--->: MÜSLÜMAN KADININ ÖZGÜRLÜĞÜ NEREYE KADAR
Halk Darbesever Laikçilerin Ölçüsünü Alacak
Önce şunu koyalım: Yasağın kalkmasına yönelik tartışmalar sırasında kendini laik ve çağdaş gören zihniyetin partisi ve uzantıları kuş boku kadar olsun bir çözüm önerisinde bulunmadılar, aksine olayı gerdiler de gerdiler…Öyle boyutlara geldik ki şimdi de “anayasayı ancak darbe yaparak, idamı göze alarak değiştirirsiniz” diyorlar.
Allah şifa versin, bunlarla buraya kadar.
Demek ki bunlar anayasanın herhangi bir maddesinin değişmesi için darbeden başka yol bilmiyorlar ya da meşru görmüyorlar. Oysa ortada olup biten her şey ama her şey yürürlükteki anayasa hükümlerine göre cereyan ediyor.

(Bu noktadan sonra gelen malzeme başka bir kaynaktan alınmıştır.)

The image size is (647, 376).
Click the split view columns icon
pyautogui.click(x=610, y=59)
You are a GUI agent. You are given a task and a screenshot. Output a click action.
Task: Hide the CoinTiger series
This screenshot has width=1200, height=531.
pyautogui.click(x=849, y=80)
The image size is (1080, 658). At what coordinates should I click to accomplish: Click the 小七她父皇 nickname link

Bal gibi bir “cunta anayasasının” hükümlerine bile razı olmayan bu güruh nasıl bir anayasa istiyor bilmem ki? Mesela darbe yapıp başarıya ulaşsalardı (hani ortaya çıkan belgelerde darbeden sonra Başbakan ve Cumhurbaşkanını bile belirlemişlerdi ya) Ergenekon yapılanmasının yapacağı yeni anayasaya ne buyururlardı acaba?
Geçelim.
Milletle dalaşa dalaşa Türkiye’de belki de filizlenip bir açılım sağlayacak olan sol hareketin içine de ettiniz ya…Ona yanarım.
Ayrıca inançlar karşısında tarafsız ve tüm inançların özgürce yaşanabilmesi için kamusal bir teminat olan laiklik ilkesini de bir ‘din düşmanlığı, oligarşik baskı aracı ve sözümona bir seçkin sopası” hâline getirmeyi hızla başardınız. Ne kadar gurur duysanız azdır.

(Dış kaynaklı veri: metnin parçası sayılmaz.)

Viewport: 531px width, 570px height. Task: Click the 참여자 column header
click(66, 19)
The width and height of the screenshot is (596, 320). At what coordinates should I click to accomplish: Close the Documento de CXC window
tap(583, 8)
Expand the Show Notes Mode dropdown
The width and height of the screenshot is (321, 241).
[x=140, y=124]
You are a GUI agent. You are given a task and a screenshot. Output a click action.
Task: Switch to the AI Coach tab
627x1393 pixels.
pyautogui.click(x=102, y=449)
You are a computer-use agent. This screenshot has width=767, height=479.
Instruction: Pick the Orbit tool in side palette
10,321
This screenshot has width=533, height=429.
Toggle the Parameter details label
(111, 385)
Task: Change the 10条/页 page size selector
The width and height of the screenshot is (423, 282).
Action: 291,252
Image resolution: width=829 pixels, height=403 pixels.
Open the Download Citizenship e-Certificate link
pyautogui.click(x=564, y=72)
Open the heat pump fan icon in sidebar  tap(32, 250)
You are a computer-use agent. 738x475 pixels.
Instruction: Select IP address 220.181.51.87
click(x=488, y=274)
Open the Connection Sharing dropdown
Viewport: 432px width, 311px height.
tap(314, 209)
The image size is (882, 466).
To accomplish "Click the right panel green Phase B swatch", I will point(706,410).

Gelelim derin ve sorunlu mantıksal açmazınıza…
Daha düne kadar diyordunuz ki “üniversitelerde başörtüsü serbest bırakılırsa bunun önünü alamayız, başörtülüler çoğalır ve başı açıklara baskı yapar, Çoğunluk karşısında azınlığın haklarını korumamız için başörtüye izin veremeyiz, gerekirse üniversite kapılarını kaparız, ders vermeyiz cart curt…”
Bu faşizan mantıktan bugün itibariyle keskin bir dönüş yapıldı.

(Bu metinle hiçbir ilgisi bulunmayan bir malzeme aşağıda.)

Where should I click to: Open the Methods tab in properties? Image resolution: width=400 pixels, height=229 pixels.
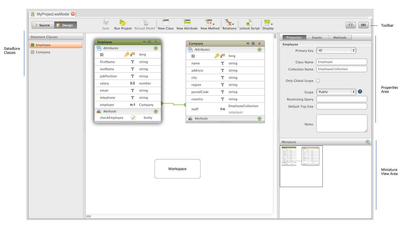click(340, 37)
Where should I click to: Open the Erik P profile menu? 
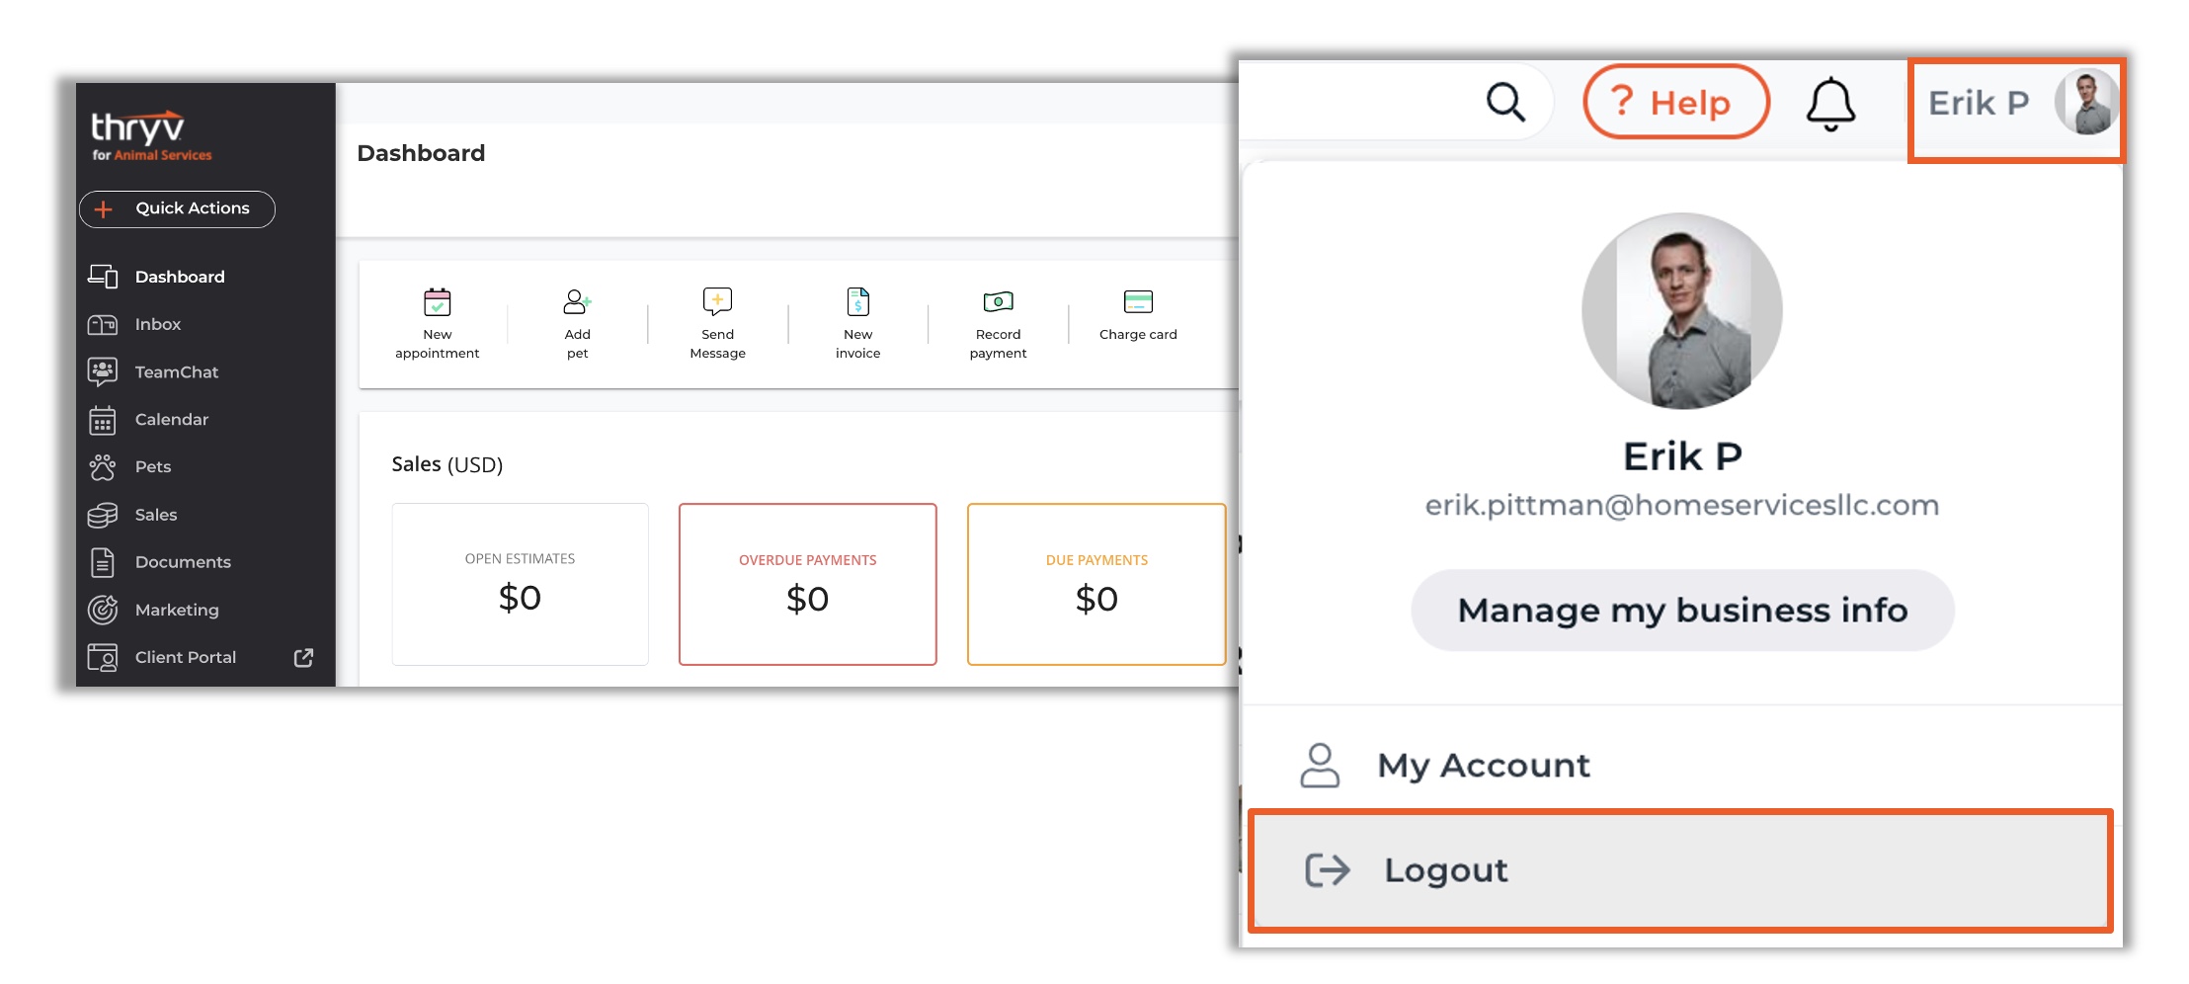2016,104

Şimdi de bazı laikçi çağdaşlarımız şöyle diyor: “Üniversitede başörtüsü ile okumak isteyen kızların oranı % 1 dir. Bunların üniversiteye girmemesi sorun sayılmaz, girmesinler, bunlar için düzenleme yapılamaz. Falan filan…”
Tuhaf değil mi?
Hani azınlığın hakkı korunurdu. E o zaman bu % 1’in hakkı öncelikle neden korunmuyor ve azgın azınlığınızın veya çoğunluğunuzun insafına bırakılıyor ki?
Anlamadım şimdi hiç anlamadım.
Yahu şunu açıkça söyleyip bizi uğraştırmasanız olmaz mı?
“Bu ülkede parlamento veya başkaca kurum ve kuruluşlar, hak, hukuk, millet, ilh…ne derlerse desinler, bize işlemez. Biz ne dersek o olur. Bunun sebebi yoktur, böyledir…”
Utanmayın, söyleyin bunu.
İnanın şimdi içinde bulunduğunuz duruştan daha asil bir duruş olur bu. Hiç olmazsa ülkenin bazı kurumlarına düşürdüğünüz tuhaf gölgeler üzerinden garip tartışmalar yapılmamış olur.
Yerel seçim yaklaştı.
Ayağa kalkın, halk ölçü alacak.
__________________
Ne Anlattığınız Değil,Karşınızdakinin Ne Anladığı Önemlidir.